[Start of section]

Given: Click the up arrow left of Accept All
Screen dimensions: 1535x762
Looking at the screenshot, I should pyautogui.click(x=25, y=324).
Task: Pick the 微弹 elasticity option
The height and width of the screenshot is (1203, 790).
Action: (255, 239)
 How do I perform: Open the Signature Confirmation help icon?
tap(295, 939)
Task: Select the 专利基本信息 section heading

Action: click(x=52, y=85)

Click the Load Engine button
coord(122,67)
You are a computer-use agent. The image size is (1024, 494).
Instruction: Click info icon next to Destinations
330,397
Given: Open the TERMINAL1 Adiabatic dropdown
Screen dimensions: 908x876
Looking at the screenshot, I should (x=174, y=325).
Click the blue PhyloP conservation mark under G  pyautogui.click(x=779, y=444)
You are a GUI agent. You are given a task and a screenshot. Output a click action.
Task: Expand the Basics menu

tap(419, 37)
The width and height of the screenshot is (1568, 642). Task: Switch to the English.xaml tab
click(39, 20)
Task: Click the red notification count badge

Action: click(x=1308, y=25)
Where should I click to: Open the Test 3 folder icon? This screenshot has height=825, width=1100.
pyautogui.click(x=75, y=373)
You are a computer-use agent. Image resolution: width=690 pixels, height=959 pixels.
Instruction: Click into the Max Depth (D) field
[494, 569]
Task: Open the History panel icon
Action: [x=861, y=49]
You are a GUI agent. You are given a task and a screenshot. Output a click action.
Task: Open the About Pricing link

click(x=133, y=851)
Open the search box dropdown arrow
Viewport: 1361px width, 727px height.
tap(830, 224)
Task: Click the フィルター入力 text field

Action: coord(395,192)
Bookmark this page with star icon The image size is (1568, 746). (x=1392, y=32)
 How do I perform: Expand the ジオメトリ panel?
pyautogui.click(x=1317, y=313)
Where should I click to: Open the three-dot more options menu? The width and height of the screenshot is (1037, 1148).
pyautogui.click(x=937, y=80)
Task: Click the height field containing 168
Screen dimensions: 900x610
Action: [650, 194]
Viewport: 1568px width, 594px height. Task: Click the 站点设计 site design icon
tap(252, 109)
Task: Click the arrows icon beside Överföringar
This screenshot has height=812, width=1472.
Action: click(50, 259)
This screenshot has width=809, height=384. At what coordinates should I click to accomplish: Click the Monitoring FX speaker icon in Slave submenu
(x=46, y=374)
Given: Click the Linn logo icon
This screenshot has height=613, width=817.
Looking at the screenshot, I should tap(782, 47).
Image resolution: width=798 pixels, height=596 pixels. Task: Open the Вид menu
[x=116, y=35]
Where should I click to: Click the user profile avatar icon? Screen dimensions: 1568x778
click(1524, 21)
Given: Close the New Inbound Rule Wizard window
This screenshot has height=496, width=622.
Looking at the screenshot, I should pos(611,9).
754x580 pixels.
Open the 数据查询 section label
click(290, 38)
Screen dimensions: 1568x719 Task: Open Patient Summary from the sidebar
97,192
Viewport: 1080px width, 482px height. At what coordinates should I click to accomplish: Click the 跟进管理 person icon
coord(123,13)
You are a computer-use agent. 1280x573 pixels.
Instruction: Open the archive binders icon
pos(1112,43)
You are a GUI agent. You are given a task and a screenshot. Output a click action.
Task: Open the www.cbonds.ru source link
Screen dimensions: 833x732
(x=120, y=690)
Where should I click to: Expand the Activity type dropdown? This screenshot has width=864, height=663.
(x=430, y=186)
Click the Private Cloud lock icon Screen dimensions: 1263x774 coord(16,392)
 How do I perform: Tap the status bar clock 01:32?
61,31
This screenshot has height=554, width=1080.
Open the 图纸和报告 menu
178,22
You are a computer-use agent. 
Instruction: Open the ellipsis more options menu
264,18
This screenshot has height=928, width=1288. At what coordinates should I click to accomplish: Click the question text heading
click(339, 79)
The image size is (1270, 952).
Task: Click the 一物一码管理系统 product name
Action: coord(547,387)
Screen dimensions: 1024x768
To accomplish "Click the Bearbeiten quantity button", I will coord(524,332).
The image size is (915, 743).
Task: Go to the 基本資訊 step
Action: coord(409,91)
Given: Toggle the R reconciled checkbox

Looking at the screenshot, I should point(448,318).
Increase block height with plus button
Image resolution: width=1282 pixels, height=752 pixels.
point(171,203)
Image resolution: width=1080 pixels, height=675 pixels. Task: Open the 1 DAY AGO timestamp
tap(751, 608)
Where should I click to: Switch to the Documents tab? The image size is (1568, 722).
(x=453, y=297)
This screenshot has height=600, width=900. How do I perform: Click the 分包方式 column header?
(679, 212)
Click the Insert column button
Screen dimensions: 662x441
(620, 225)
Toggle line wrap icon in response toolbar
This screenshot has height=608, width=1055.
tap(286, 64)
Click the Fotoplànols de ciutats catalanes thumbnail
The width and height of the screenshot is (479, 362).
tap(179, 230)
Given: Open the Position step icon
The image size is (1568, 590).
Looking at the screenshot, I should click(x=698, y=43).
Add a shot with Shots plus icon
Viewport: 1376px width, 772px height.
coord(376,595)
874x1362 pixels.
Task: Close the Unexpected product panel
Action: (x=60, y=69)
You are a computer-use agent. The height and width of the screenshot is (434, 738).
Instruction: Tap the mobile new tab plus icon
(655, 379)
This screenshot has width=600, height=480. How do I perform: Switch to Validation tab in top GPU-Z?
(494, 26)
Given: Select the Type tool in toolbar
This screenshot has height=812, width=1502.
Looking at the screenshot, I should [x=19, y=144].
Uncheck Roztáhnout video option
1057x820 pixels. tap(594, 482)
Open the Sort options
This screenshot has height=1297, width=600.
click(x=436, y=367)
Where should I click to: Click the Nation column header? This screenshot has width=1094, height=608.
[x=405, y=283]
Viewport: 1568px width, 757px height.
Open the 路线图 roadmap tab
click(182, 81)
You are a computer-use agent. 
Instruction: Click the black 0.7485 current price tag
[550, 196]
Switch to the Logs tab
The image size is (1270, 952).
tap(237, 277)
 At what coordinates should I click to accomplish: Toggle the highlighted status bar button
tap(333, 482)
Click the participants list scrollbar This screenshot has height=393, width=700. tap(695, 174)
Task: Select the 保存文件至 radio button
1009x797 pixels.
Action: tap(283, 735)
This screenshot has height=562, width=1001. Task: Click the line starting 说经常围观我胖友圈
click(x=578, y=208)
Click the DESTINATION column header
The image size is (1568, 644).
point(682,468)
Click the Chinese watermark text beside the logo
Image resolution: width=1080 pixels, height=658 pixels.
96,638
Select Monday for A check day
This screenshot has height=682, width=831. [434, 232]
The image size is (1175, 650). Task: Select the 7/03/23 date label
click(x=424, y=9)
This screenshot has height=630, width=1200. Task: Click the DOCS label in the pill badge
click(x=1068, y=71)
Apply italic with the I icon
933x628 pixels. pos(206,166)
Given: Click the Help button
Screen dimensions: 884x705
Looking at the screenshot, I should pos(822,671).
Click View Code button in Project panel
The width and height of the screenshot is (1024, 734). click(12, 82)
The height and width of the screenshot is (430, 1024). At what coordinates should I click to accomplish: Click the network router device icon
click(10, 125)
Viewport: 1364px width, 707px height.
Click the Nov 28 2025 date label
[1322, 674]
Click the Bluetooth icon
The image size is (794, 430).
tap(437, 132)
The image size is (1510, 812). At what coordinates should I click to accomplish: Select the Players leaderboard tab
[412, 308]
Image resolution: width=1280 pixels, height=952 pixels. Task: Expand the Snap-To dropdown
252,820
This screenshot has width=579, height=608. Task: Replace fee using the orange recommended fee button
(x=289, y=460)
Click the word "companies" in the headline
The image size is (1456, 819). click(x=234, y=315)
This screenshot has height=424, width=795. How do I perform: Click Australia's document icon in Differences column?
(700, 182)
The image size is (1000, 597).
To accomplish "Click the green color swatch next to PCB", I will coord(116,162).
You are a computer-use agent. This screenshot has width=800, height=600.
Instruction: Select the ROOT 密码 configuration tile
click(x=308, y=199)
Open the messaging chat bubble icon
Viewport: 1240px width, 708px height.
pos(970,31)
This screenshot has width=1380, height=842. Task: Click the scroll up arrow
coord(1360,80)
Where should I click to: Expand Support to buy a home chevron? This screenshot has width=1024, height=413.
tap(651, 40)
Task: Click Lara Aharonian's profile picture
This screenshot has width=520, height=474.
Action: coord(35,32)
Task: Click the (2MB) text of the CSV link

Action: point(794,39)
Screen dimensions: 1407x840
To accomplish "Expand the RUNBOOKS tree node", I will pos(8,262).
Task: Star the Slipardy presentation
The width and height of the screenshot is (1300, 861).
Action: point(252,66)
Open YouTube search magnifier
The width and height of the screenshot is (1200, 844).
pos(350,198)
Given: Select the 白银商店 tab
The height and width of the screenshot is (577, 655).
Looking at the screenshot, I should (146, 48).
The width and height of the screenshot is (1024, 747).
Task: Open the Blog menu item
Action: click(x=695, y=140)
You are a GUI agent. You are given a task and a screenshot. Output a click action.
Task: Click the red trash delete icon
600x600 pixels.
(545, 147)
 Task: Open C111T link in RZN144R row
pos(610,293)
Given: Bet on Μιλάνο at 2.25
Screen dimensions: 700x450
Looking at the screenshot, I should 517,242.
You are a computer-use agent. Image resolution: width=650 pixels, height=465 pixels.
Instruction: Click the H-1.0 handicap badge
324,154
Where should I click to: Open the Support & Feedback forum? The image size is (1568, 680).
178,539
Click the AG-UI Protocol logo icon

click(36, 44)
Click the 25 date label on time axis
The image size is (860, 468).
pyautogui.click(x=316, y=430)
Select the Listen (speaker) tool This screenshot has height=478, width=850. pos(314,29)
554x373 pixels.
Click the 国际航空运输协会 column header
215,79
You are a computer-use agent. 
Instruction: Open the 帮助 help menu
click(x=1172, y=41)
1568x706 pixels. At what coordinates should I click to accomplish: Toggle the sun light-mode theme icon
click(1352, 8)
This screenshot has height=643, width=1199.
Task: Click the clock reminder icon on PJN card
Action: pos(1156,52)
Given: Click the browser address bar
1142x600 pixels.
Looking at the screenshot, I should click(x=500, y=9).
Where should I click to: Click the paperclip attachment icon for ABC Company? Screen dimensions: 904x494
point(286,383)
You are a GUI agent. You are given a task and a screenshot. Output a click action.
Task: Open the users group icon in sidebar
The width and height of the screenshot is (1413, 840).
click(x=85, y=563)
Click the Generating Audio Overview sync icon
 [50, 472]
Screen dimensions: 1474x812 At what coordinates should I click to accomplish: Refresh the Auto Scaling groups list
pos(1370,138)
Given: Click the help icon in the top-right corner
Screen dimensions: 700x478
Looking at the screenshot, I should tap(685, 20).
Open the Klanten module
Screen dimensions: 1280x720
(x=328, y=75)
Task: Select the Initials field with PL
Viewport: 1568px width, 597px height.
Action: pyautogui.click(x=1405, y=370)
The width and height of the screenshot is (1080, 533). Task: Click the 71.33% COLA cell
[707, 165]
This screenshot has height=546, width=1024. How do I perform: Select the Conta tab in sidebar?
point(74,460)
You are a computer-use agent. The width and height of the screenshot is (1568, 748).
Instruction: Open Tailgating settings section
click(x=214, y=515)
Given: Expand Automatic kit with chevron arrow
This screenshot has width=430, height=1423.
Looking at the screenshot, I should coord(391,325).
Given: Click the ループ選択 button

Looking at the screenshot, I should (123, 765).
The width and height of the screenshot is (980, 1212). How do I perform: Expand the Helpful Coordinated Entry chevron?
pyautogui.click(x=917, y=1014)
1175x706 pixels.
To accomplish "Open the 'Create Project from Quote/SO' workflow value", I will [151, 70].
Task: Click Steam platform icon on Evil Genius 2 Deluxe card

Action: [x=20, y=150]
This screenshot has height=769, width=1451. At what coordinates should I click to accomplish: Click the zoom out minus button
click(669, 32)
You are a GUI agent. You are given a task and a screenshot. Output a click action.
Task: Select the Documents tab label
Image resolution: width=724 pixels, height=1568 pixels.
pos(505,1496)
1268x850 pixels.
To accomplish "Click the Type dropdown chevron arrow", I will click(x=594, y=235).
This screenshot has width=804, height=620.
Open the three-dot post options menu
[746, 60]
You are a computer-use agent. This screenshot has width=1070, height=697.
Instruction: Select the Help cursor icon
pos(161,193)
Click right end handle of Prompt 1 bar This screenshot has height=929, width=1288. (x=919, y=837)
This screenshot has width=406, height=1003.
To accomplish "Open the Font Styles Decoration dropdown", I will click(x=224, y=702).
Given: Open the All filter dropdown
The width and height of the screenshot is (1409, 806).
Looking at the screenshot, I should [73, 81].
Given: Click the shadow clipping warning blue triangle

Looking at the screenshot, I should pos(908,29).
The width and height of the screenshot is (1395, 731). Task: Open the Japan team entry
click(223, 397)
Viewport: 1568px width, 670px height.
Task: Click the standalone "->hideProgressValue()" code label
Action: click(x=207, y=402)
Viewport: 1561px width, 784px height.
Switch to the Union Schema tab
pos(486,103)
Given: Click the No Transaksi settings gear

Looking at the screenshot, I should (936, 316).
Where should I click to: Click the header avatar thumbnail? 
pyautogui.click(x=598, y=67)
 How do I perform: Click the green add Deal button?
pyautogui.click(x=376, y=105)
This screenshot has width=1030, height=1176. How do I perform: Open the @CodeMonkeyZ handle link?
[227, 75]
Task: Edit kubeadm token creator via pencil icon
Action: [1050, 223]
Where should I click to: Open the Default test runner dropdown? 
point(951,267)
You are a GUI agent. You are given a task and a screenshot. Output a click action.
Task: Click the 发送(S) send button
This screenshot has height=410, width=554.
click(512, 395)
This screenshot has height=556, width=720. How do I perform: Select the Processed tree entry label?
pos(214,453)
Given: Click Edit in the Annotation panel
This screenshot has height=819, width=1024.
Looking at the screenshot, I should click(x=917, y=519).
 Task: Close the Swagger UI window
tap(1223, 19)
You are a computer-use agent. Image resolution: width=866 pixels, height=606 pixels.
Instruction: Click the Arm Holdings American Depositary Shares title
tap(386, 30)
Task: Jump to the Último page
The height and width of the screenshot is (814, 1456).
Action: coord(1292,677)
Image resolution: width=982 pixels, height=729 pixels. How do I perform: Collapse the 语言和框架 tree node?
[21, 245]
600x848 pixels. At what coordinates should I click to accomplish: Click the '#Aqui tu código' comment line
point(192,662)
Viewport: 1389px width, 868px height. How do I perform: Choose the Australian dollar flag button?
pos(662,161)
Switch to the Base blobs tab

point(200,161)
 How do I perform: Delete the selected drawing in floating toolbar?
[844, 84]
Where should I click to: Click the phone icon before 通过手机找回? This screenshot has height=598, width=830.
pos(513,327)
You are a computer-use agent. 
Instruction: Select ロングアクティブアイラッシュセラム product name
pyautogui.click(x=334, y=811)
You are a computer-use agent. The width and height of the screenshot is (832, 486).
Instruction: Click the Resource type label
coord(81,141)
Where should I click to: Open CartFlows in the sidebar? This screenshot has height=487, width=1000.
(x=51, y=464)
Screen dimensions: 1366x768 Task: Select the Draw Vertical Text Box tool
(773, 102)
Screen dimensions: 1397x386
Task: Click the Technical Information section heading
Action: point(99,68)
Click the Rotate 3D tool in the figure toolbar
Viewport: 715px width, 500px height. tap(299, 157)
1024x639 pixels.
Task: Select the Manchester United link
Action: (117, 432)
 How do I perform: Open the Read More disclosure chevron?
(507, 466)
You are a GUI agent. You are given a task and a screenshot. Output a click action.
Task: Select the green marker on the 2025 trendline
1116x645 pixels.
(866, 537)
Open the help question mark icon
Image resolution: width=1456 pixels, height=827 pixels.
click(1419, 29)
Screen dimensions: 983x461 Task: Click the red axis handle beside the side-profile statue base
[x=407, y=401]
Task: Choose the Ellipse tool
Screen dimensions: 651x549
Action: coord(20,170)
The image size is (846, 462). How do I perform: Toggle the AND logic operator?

[End of section]

> **Task requirements**
Which lines in the data hold the string "search"? Copy each of them.

> **Answer section**
Open the search box dropdown arrow
Open YouTube search magnifier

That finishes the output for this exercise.